Search the material for the word "computer" and report each line where it turns up.
Provided information section start
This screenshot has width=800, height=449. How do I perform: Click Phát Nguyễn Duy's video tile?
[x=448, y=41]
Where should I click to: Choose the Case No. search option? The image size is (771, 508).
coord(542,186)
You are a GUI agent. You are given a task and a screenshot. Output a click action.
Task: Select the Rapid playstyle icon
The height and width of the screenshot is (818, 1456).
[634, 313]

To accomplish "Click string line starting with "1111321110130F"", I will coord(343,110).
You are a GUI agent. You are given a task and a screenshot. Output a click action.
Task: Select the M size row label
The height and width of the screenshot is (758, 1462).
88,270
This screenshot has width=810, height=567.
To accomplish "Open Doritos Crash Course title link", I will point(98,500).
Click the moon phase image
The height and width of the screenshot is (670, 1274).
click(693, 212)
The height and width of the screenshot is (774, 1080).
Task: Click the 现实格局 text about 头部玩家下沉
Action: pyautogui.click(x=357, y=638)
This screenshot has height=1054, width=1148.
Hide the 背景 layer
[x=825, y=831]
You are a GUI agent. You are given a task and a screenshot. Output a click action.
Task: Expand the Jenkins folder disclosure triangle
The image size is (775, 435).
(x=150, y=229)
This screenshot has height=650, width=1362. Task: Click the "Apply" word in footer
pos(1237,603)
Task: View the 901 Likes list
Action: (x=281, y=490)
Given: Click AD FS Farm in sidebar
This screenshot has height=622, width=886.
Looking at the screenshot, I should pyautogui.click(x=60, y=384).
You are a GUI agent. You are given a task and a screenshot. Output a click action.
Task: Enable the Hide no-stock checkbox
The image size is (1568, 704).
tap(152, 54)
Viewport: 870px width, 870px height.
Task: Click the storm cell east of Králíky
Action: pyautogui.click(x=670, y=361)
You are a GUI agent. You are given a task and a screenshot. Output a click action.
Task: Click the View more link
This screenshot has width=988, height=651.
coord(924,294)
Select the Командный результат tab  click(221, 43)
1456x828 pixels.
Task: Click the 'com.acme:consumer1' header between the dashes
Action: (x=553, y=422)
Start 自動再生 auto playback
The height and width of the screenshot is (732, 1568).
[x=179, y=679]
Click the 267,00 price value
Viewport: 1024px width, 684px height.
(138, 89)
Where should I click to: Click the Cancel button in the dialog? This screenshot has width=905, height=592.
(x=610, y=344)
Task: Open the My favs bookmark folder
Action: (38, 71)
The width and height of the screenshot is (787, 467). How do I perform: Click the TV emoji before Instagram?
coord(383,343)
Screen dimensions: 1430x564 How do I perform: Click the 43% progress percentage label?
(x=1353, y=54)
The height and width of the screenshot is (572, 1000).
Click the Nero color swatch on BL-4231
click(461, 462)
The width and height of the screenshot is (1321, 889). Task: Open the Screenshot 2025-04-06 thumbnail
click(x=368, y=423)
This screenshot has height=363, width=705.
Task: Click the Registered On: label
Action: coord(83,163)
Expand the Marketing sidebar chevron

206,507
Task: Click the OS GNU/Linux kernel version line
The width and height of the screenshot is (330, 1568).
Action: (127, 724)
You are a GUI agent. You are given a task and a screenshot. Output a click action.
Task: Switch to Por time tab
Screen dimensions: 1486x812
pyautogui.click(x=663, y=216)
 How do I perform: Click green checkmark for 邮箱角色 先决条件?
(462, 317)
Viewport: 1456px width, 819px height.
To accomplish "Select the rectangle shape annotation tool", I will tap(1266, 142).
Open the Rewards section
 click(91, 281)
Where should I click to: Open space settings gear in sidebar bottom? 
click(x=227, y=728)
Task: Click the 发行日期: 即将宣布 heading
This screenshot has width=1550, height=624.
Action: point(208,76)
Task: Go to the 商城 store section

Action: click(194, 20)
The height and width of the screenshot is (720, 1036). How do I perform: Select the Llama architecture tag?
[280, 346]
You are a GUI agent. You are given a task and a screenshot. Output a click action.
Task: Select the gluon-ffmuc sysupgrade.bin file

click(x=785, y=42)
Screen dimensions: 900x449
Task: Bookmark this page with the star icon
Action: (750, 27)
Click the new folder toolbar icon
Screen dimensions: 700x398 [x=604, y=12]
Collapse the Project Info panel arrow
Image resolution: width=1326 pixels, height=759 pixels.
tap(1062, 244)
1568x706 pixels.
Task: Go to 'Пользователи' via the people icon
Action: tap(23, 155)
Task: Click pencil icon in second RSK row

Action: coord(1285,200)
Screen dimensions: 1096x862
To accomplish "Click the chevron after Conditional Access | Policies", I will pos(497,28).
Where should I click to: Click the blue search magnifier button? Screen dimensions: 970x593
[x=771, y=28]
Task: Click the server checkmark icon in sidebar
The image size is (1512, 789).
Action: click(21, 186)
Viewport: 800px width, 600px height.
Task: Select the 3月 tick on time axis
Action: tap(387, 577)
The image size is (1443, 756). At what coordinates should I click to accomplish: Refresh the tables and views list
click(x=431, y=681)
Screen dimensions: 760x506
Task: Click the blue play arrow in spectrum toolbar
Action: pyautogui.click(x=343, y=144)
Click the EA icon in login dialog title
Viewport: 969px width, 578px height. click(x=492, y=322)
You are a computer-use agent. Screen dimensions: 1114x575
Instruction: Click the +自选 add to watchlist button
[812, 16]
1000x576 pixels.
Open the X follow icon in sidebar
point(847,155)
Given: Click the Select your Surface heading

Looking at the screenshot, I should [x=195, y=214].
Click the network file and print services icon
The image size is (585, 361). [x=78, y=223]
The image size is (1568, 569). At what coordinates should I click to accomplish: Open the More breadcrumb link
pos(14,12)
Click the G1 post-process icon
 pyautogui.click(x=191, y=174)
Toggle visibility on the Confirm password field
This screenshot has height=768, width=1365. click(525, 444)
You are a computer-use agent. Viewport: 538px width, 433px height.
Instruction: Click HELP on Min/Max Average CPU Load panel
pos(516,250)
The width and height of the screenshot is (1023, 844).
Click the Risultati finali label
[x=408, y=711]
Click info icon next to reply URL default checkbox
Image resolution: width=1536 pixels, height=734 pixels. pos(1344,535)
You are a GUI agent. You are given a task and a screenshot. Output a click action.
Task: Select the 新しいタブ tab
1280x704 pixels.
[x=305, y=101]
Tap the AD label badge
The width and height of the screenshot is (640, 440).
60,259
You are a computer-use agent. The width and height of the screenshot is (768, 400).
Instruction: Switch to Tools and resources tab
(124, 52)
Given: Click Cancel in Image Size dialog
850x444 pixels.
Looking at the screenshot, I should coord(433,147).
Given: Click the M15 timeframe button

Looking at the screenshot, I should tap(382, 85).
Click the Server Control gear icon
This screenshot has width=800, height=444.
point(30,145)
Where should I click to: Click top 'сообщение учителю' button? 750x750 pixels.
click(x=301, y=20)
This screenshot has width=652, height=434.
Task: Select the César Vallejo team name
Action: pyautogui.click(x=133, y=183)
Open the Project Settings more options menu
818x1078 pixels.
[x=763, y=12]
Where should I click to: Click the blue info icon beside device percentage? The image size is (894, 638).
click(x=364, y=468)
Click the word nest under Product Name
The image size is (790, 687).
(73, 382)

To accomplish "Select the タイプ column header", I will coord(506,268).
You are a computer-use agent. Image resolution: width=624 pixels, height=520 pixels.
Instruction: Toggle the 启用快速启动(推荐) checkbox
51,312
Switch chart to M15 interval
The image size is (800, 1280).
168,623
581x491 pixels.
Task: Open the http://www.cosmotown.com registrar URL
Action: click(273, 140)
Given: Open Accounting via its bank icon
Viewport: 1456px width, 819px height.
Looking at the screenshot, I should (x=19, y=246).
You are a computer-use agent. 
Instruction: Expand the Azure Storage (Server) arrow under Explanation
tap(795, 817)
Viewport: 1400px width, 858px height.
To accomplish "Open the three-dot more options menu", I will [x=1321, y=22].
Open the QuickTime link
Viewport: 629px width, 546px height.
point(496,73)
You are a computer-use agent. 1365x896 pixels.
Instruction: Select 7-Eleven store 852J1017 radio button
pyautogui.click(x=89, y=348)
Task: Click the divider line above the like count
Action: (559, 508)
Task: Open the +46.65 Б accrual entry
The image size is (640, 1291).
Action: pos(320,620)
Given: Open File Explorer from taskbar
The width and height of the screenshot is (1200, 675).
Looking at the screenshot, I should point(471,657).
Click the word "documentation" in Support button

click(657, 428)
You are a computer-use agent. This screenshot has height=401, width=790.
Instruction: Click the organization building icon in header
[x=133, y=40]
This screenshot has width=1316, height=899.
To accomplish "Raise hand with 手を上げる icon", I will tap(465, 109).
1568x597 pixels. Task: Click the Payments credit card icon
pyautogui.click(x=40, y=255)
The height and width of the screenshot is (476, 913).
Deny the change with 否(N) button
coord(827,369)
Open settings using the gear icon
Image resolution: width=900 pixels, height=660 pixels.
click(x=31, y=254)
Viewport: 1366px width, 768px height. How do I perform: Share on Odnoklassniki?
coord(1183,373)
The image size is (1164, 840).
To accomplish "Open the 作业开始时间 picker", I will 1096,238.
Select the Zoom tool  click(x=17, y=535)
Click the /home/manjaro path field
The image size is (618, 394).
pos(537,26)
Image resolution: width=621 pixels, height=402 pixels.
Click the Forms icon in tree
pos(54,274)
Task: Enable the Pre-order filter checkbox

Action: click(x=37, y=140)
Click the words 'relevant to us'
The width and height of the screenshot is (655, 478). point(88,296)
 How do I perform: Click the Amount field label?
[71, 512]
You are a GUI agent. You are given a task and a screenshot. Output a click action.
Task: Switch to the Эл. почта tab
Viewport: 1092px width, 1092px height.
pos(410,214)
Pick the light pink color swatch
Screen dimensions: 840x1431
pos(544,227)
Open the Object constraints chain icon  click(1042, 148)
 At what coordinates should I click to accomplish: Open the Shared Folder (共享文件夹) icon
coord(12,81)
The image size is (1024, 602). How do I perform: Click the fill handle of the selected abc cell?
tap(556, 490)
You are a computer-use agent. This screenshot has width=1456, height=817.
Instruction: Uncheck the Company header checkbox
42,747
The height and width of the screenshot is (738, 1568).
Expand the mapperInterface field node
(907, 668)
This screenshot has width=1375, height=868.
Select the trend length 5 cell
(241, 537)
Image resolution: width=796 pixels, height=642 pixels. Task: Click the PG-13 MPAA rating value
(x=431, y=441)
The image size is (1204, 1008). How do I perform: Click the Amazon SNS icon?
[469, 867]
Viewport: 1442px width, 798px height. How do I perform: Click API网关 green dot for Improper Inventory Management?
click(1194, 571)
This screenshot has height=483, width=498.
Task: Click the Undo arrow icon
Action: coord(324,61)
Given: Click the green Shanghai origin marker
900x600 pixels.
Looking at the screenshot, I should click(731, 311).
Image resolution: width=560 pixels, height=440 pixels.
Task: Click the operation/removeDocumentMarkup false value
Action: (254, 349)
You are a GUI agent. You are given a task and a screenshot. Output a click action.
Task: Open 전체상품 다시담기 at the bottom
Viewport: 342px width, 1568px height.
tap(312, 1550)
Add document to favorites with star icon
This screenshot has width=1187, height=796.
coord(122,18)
Provided information section end
### Your solution:
You are a computer-use agent. Screen dimensions: 1114x575
You are a computer-use agent. Viewport: 538px width, 433px height.
You are a computer-use agent. The width and height of the screenshot is (768, 400).
You are a computer-use agent. Image resolution: width=624 pixels, height=520 pixels.
You are a computer-use agent. 
You are a computer-use agent. 1365x896 pixels.
You are a computer-use agent. This screenshot has height=401, width=790.
You are a computer-use agent. This screenshot has width=1456, height=817.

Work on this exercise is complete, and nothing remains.